■ Text extract
- - -

NASA Budget Cutbacks Would Cripple Planetary Science, Critics Say

Proposed cuts included in NASA's 2014 budget request would sabotage a mission to Europa, an icy moon of Jupiter that could support life, scientists say.

The Obama administration released its 2014 budget proposal Wednesday (April 10). While the budget would set aside $17.7 billion for NASA, it would cut the agency's previous $1.5 billion budget for the planetary science division by $200 million, scientists said in a live webcast sponsored by the Planetary Society, an organization founded by scientist Carl Sagan to promote solar-system exploration.

"We're a little disappointed that planetary science didn't get a little better shake," said Bill Nye, CEO of the society and popularly known as televisions "Bill Nye the Science Guy." [NASA's 2014 Space Goals Explained in Pictures]

The new budget does not follow the recommendations of the National Research Council's Planetary Science Decadal Survey, a 410-page report that surveyed dozens of planetary scientists to identify the top priorities for the field over the next decade, Nye said.

- - -

■ Given information
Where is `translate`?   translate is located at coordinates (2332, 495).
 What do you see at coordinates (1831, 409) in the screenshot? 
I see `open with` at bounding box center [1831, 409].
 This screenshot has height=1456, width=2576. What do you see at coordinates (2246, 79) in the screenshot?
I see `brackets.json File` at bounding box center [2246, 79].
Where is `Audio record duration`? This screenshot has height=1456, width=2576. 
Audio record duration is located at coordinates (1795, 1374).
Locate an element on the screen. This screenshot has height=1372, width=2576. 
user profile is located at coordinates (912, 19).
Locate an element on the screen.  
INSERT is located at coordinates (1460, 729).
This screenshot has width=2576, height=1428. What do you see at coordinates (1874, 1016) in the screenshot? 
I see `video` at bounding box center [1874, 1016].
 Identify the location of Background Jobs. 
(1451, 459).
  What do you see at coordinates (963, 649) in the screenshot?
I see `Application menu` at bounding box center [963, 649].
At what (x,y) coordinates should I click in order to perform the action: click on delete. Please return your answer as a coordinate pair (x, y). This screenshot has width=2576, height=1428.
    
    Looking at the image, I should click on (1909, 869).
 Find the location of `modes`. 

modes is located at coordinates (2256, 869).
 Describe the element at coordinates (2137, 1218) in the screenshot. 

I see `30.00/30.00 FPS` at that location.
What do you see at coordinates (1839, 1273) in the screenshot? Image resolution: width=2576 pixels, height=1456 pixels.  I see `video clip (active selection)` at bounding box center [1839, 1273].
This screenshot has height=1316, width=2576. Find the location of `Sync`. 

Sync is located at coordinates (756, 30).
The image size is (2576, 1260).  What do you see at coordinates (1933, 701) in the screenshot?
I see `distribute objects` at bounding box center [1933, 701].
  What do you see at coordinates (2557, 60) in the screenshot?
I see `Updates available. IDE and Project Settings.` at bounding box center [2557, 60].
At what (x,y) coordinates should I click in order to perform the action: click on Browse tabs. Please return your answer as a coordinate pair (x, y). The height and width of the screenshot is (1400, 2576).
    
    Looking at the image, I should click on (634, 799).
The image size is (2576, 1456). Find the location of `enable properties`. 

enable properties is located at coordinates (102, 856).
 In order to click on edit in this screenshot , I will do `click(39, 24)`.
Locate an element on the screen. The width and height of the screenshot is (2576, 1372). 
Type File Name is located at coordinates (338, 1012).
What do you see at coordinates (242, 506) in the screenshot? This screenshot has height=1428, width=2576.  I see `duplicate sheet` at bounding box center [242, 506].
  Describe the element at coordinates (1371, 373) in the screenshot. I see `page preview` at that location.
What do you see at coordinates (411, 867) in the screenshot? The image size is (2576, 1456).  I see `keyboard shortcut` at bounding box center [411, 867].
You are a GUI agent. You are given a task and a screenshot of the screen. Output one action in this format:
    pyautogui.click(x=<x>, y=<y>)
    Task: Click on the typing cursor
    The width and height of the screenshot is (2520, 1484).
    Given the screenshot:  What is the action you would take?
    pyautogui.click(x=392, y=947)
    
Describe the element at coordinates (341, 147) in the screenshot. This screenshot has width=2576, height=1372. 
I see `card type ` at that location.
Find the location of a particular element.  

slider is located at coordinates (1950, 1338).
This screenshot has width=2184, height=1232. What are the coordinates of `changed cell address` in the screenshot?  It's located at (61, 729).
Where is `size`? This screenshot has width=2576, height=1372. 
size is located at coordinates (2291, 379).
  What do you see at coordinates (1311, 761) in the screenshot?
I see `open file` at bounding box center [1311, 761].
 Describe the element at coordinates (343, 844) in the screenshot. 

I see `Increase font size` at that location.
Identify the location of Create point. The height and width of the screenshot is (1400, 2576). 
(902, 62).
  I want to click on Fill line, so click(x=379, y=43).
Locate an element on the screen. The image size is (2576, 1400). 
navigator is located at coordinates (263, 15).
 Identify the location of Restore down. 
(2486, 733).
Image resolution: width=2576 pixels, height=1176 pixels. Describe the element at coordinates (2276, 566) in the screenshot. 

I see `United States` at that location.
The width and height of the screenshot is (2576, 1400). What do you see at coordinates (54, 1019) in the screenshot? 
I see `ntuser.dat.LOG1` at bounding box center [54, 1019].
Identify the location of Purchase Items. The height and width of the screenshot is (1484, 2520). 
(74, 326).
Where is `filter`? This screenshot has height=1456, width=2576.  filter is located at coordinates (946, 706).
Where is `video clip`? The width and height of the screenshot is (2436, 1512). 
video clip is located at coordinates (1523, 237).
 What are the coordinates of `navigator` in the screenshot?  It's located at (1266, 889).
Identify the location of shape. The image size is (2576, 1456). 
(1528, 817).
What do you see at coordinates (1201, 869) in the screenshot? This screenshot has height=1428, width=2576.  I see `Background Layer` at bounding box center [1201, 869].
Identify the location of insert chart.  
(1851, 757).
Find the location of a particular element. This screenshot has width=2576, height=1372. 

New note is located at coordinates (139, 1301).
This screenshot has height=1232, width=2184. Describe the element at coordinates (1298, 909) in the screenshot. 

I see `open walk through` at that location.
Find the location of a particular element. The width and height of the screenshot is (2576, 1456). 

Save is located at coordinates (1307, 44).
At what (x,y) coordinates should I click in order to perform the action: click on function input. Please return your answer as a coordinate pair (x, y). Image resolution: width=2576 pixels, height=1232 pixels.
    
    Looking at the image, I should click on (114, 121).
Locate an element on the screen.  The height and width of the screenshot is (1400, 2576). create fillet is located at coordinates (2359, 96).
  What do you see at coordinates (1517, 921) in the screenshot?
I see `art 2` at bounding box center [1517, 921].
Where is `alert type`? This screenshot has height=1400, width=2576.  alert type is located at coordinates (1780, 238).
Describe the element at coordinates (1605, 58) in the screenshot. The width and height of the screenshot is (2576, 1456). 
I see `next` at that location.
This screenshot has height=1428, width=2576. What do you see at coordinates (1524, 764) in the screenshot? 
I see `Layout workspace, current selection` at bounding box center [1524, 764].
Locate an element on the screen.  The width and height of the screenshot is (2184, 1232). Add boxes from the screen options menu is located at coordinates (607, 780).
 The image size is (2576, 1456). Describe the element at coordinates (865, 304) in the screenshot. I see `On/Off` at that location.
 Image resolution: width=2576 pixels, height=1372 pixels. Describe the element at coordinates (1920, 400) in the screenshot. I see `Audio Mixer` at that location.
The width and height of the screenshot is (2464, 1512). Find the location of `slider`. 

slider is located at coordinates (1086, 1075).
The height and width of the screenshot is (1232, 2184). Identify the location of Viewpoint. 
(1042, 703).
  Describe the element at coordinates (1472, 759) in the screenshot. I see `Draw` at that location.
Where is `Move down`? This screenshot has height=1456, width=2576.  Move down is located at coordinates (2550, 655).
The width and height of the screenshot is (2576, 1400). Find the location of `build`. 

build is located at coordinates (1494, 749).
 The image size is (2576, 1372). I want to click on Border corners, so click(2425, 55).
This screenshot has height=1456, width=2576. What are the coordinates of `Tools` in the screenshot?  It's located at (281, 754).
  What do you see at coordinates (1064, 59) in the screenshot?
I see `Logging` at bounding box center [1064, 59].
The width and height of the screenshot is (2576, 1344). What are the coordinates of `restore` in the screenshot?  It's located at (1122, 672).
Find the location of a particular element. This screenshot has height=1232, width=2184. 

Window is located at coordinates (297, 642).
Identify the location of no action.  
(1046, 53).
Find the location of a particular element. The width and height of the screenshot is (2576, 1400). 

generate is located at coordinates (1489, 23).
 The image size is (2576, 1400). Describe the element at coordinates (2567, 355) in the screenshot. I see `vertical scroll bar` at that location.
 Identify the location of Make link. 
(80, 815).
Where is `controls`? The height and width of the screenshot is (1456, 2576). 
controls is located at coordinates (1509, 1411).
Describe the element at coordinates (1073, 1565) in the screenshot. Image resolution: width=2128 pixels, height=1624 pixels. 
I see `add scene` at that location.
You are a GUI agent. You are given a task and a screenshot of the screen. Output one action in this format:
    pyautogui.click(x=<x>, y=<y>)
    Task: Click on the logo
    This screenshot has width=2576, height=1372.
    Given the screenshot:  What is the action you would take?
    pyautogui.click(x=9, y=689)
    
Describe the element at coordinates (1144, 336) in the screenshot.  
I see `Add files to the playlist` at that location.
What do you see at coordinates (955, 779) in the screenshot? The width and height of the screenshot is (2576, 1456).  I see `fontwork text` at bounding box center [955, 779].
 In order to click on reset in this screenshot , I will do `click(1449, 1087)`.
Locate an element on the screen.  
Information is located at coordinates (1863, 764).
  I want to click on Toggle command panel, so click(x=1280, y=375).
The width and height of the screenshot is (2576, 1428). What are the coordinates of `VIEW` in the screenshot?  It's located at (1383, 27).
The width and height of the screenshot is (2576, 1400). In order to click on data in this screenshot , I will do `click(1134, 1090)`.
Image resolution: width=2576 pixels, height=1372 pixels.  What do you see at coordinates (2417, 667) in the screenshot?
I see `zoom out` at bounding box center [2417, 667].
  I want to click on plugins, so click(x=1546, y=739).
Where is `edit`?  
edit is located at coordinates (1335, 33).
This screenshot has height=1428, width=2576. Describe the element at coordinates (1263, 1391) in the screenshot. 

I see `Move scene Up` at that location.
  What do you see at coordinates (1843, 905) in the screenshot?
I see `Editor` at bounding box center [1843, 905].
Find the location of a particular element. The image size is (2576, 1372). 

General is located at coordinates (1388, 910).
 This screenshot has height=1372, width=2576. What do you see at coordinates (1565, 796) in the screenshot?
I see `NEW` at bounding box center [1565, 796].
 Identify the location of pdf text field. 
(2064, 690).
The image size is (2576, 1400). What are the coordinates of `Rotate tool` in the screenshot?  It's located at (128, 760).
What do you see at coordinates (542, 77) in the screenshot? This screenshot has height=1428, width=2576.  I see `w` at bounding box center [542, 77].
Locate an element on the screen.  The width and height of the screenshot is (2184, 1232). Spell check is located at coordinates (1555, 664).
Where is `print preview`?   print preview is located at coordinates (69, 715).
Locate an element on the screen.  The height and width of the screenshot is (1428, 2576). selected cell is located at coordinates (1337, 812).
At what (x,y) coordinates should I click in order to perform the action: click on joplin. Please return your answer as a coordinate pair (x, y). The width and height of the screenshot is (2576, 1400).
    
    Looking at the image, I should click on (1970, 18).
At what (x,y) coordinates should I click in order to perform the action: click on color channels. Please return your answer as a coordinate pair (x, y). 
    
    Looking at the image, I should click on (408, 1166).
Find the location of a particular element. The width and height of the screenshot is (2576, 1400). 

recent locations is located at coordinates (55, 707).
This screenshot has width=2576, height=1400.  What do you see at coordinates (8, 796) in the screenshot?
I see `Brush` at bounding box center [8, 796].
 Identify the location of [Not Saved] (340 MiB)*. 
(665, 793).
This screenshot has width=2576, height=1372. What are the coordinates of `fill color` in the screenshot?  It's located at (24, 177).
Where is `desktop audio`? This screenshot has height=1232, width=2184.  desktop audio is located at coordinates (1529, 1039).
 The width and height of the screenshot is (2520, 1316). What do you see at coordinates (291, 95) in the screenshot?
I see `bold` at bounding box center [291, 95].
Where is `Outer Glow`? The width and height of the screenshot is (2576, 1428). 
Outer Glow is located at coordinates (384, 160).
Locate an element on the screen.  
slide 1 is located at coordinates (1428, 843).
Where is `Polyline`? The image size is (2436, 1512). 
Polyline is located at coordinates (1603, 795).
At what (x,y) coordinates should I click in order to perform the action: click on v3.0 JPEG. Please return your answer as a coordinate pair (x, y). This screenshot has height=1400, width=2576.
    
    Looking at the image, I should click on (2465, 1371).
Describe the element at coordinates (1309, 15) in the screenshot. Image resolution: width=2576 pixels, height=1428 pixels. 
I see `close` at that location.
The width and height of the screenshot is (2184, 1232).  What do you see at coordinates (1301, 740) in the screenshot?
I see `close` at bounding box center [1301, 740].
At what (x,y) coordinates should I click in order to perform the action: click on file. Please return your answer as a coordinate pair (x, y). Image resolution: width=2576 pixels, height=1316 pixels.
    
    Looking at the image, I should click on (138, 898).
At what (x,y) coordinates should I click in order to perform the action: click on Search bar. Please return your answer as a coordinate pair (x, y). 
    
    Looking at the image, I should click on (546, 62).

- - -

■ Stated task
Which dollar amounts appear in the NASA budget article? The entries aren't needed here.

■ Answer in full
$17.7 billion, $1.5 billion, $200 million